I stayed with her after my rape.

I called her, a few times, after leaving the state. She didn't return my calls though, and that was unusal.

I was later told by my mother, that her son, a diagnosed sociopath, is in prison for rape.

She's been on my mind a lot lately.

I called her today and actually got a hold of her! I've been sad lately, and just hearing her voice made me feel so happy.

The beginning of the conversation was normal, light-hearted, and fun.

She then told me she has three grandchildren. I was shocked because I thought she only had one grandchild!
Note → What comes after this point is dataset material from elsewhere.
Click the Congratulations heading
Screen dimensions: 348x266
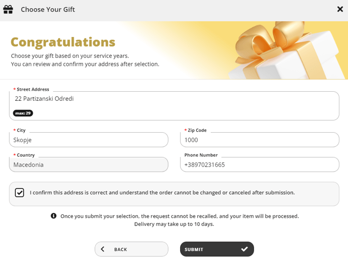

When explaining how her 3rd grandchild came into the world....she told me that her son, " ....took a girl under his wing and...Well....he um...manipulated, took advantage of her, but it was more of an age thing really".

Then she talked about putting money in her son's account, so he can buy things in prison.

Since I'm not supposed to know he's locked up, I asked why he's in prison.

She told me he got 3 yrs for 2nd degree rape, etc (I don't remember the other charges he plead guilty to).

Then she told me, "...he had done the real thing a few times before so it finally caught up with him, and he's okay with it in his heart".

?!?!?!?!?!

So according to her, even though he plead guilty to rape, what he did wasn't the "real thing". And s ince he has done the "real thing" several times before, it's only natural that it would finally catch up to him, and that he get 3 years in the pen.............

When I wanted to report my rape, I asked my cousin if she would go with me. She refused to go.

 

She said I should forget about it, and just forgive the person who raped me.

She had a short talk with me, where she tried to talk me out of reporting it.

And in those moments she didn't care about me, or my recovery. I now know she was only thinking about her son, a rapist...and how she didn't want his victims to go to the police like I was going to. And that hurts.

It wasn't until earlier this year, that I realized her son had probably raped someone before.... now it's confirmed.

I'm feeling so many things right now.

* I love my cousin so much, and I realize that she's grieving right now.

* I don't like her trivializing her son's crimes. Using the word "manipulated" instead of "raped".

* Listening to her talk about her son, reminded me of times when people said things that made me feel invalidated.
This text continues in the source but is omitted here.